I remember the first time I heard the quote “poor planning on your part does not necessitate an emergency on mine.” I wished I had the guts to tape it outside the wall of my cubicle. Heck, I wanted to add it to my email signature line! Fortunately I refrained, because that would not be polite, nor would it be a good political move. Instead I cleaned up every mess that was thrown my way, and I did it *mostly* with a smile. The more I cleaned up, the more that got thrown my way.
But inside, I was livid.
And then, the angry feeling “hit the fan”. I had been told four months prior that we would be rolling out a new program. My response had been “Great. Let’s sit down and figure out what we need to do to get it implemented. Let’s scope out the software changes, see what legal paperwork needs to be drafted, put the procedures in order, and hire the personnel.”
As time went by, I asked about it at least ten times. Nothing. I even put together a first draft of the procedures with the little info that I did have on the program. Nothing.
I had taken two vacation days. On my first day off, I got the call. They were rolling out the program – the next day.
I hung up the phone, livid. All my plans for the next two weeks were out the window. I had to drop everything and put the program together. What was most frustrating to me was that it did not need to be an emergency.
But then a few weeks later, it hit me.
I am good at cleaning up messes. I mean really good. My gifting is in making order out of chaos. I thrive in crisis situations. So maybe, just maybe, I need to shift my thinking.

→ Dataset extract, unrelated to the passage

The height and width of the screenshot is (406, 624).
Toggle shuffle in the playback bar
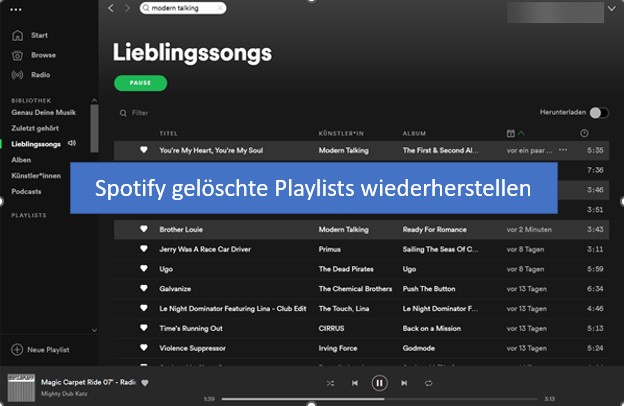coord(330,383)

I can accept that no matter where I work, they just are going to create unnecessary emergencies for me – that’s part of being human. My kids…I love them, but they will do it to me too. So I will just accept that it will happen.
I can make a decision that when that happens, my response will be to remain in perfect peace. Instead I will choose to smile and say, “of course, I would love to do that.”
I can choose to remain in perfect PEACE.
That is what they pay me for after all. I solve problems. I clean up messes. That’s why they need me.
Besides, I’m so done with being mad. I think my new motto will be:
“Poor planning on your part that necessitates an emergency on mine will not rob me of my peace and joy”.